Blog

This post originally appeared on blog.securityevaluators.com

Two-Factor Authentication (2FA, also known as Multi-Factor Authentication, or MFA) is all the rage these days, and for good reason. Accounts secured by 2FA are much, much harder to compromise than accounts using only a single factor — so much more so that you can — sometimes — get away with an easier to type and remember (and therefore weaker) password when using it. The most common ways of implementing the second factor are SMS and TOTP (Time-Based One Time Password). When SMS is used, the site sends you a short numerical code via SMS after you enter your password, and you type the code into the site to finish proving your identity. SMS is inconvenient (you have to have your phone on you), and more importantly, SMS is insecure and not recommended, so many sites are moving to TOTP codes instead, which involves using an app to generate codes yourself instead of the site sending them to you. There are a variety of apps that you can use to generate these codes, and some password managers do it too — but you have to be careful: your choice of app could weaken the security benefits provided by TOTP.

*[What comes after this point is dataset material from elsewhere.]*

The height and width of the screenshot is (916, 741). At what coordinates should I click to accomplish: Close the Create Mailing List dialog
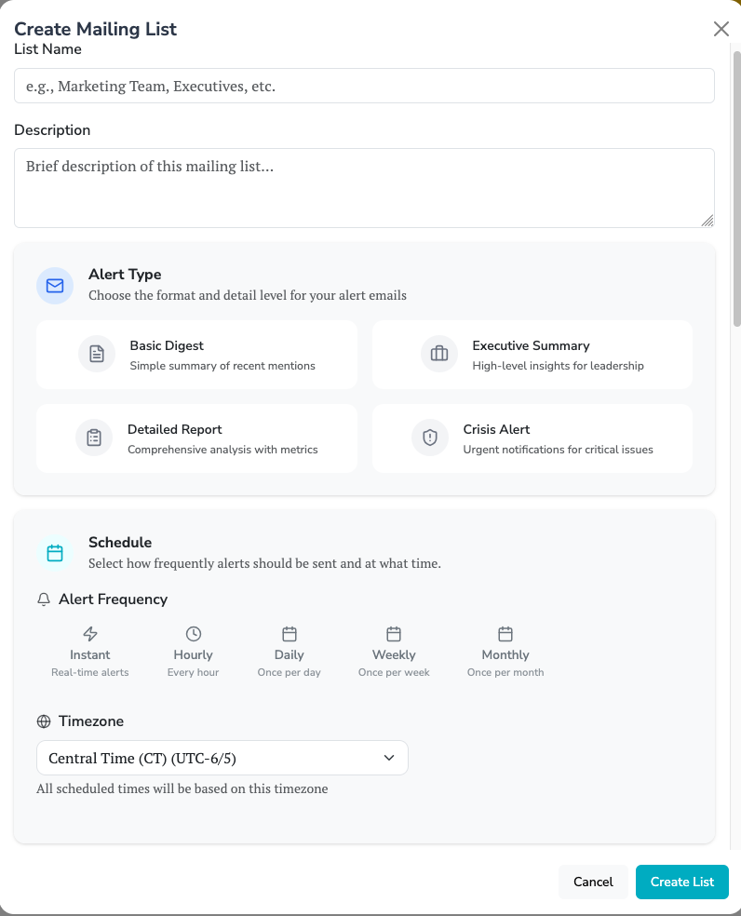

First, How Does TOTP Work?

TOTP works by having the user scan a QR code with an authenticator app like Google Authenticator when they sign up; the QR code contains the site’s name and location, and a secret key that will be used to generate codes. When the user goes to log-in to the site, the site will ask them for a code, which the authenticator app will generate using the secret key and the time (usually rounded to the nearest minute or half-minute). The server will also generate a code using the same time and key, and if the codes match then it will allow the user to log-in.

The Trap

For many users, this is still too inconvenient — they still need to have their phone, and now they need to proactively generate a code instead of just waiting for an SMS message, so password managers have started to offer TOTP generation features. The password manager scans the QR code when the user signs up, and then when they go to log in the password manager can input their username, password, and 2FA code all at once. Super convenient! There’s just one issue: the user just turned their secure two factor authentication method into a single factor — their password manager. Any malicious actor who gets access to the user’s password manager now has access to both factors needed to log into their accounts.

Our Recommendation

Do use 2FA everywhere you can, but don’t store 2FA codes in password managers. If you want to have a multi-device synchronized authenticator application, use a separate, dedicated application such as Authy (Note that ISE has not assessed the security of Authy at this time and cannot guarantee that it will not leak or expose data), and use a strong password to protect your account that is not stored in your password manager, or any location or service protected by your password manager.